We believe there is a similar trend in Fantasy Sports. I began playing Fantasy Football in 1993 before it was even a big thing. A group of friends at Andersen Consulting (now Accenture) got together to form a league and also had several members of our client at the time Southern California Gas Company. I’ve enjoyed playing over the years because it creates a bond between players that now spans decades with all of the trash talk, bragging rights and maybe a few dollars if you play things right.

But over the years as more money and more sophistication creeped into fantasy football it became a serious time commitment. I had to keep track of who was injured, who was being arrested, who was likely to start in a given week, etc. So the annual draft became an event that I had to prepare for, learn which rookies would get playing time, look at stats, spend hours doing the actual draft and then keep tabs on it weekly. If I didn’t pay attention during the run up to the draft then I was screwed for the season.

As the demands of my professional career grew my fantasy football record went down. Over the last few years my enjoyment has gone back up considerably because fantasy football has now become a great bonding experience for my two boys and I as we get to talk about which players around the league are doing well, we pay more attention to games that don’t involve the 2016 Superbowl Champion Philadelphia Eagles and we talk about who to start each week.

But it still takes time.

Last year I began playing with an app called Draft that was in its infancy. It reminded me of the fun I had with Words With Friends when it came out. I was able to casually challenge friends when I had free time on my travels. It was a way to punk friends, trash talk, compete and have some fun.

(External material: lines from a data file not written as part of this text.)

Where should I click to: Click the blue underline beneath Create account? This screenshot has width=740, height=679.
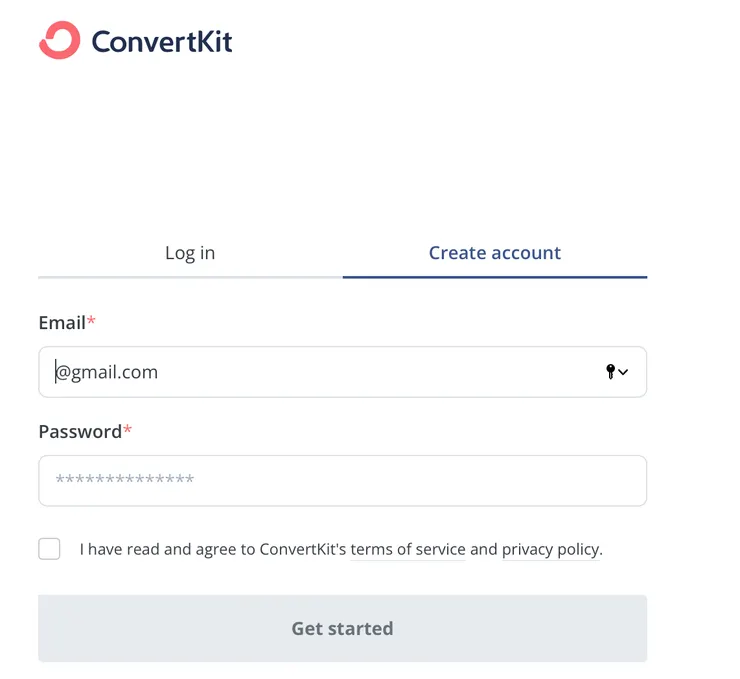click(x=495, y=277)
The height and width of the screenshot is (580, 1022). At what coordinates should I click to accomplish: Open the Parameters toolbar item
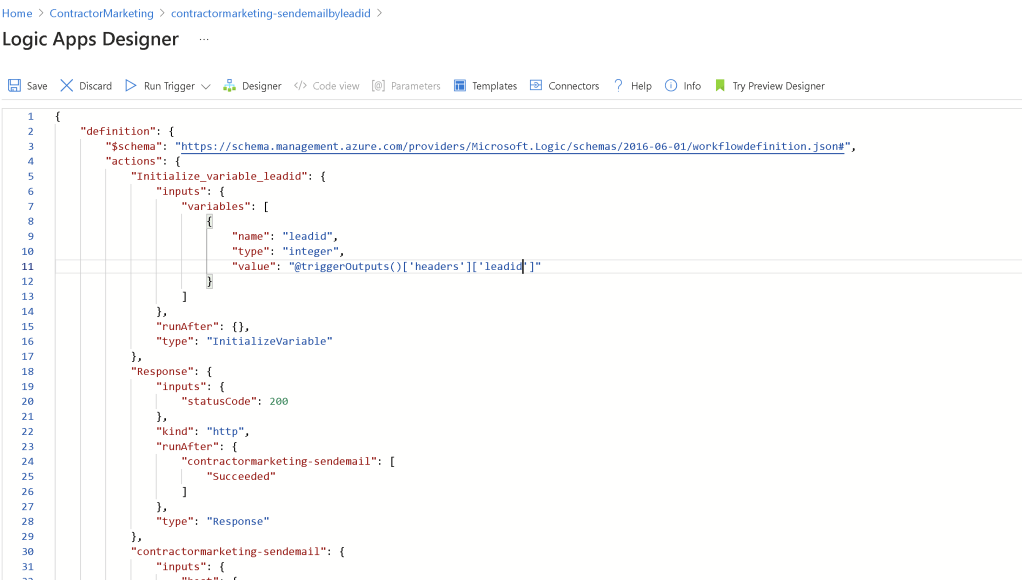[406, 85]
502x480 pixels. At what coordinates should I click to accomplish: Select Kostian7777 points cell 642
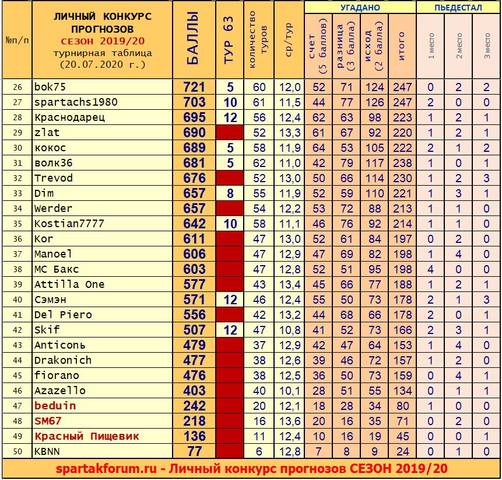tap(194, 224)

The huge draw of Draft for me were:

  • Draft was a mobile app,
  • I could challenge friends 1-1,
  • It restarted every week so if I had a bad week or wasn’t paying attention I wasn’t doomed for 4 months
  • Draft lists the players by position based on “projected scoring” so I didn’t have to keep track whether plays were suspended for drugs or violence or had an injury. If they weren’t going to play they didn’t show up on the list.
  • And … importantly you could play for money


It wasn’t so much that I felt a need to gamble. But bragging rights are much more fun when you take $20 off of a friend as Chamillionaire discovered as he kept taking my cash week after week. But that was when Draft was in beta mode and I was a rookie Drafter. I’ve upped my game this year and am ready to win some of that hard-earned cash back.

You can play against me at but I can’t play everybody for money so it will have to be for fun for most of you.

So, yeah. I deleted Words with Friends a year ago and intentionally keep almost no games on my phone because I don’t want to run the risk of being sucked in at 2am at a hotel on business travel (although I still play Trivia Crack with my two young boys) but I keep Draft on my phone and it always gets active use during football season.